## GOAL OF THE EXERCISE
Return the lines below in which the string "Task" occurs.

## DATA FOR THIS EXERCISE
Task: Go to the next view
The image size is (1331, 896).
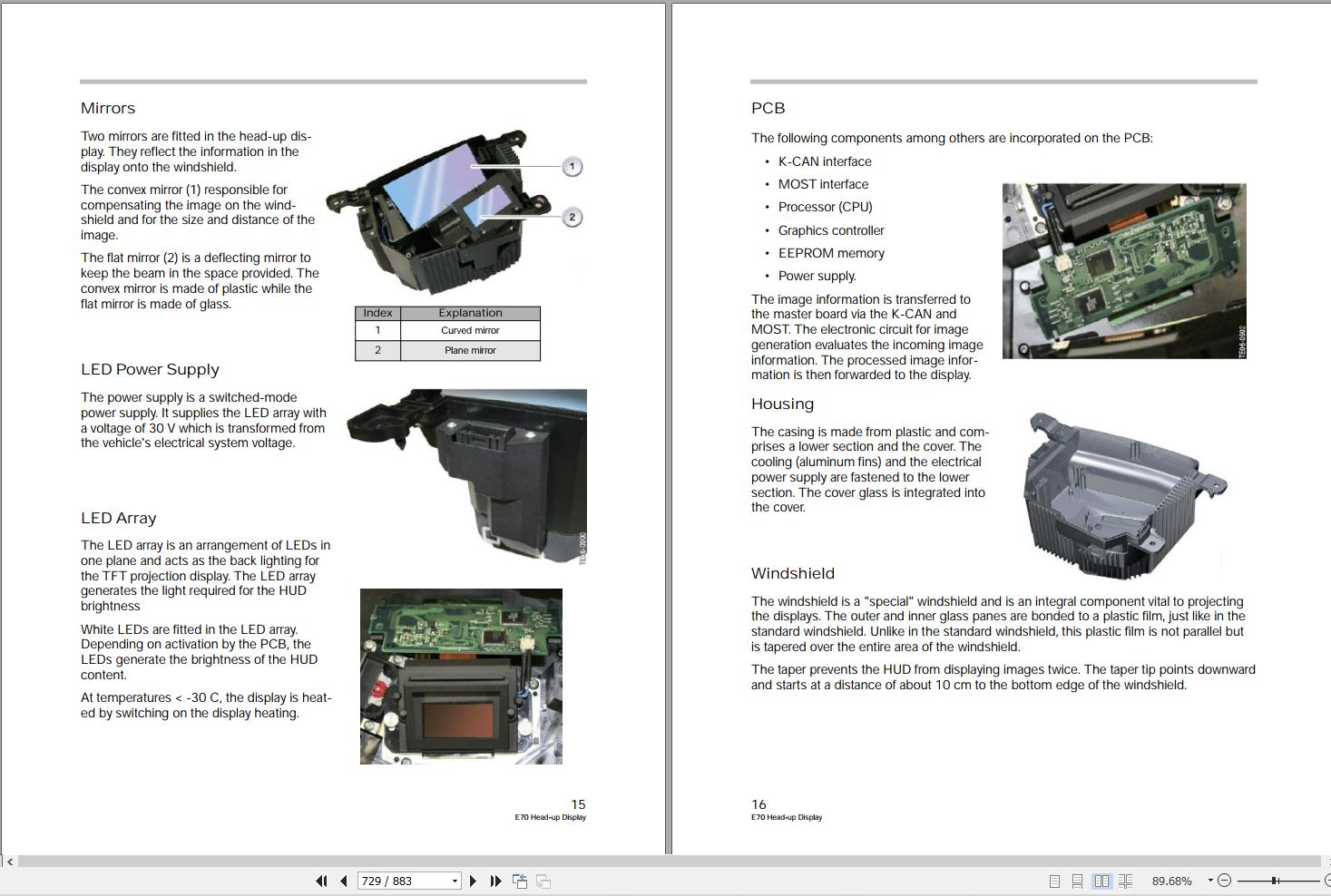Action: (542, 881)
==
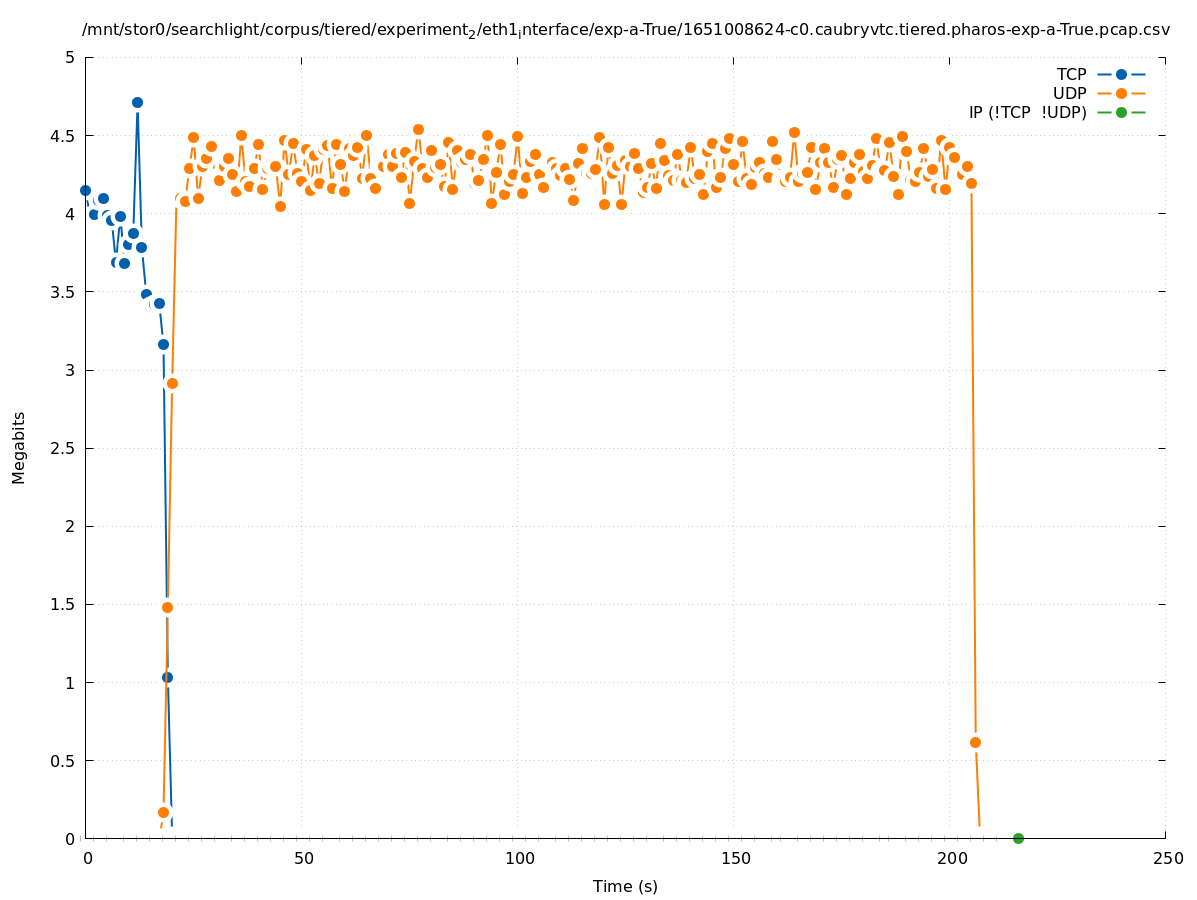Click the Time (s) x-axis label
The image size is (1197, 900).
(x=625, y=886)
...
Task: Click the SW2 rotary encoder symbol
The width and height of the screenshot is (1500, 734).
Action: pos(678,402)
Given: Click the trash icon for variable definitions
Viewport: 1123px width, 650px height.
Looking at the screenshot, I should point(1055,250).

## RESPONSE BELOW
Task: Go to the next view
Task: Click the SW2 rotary encoder symbol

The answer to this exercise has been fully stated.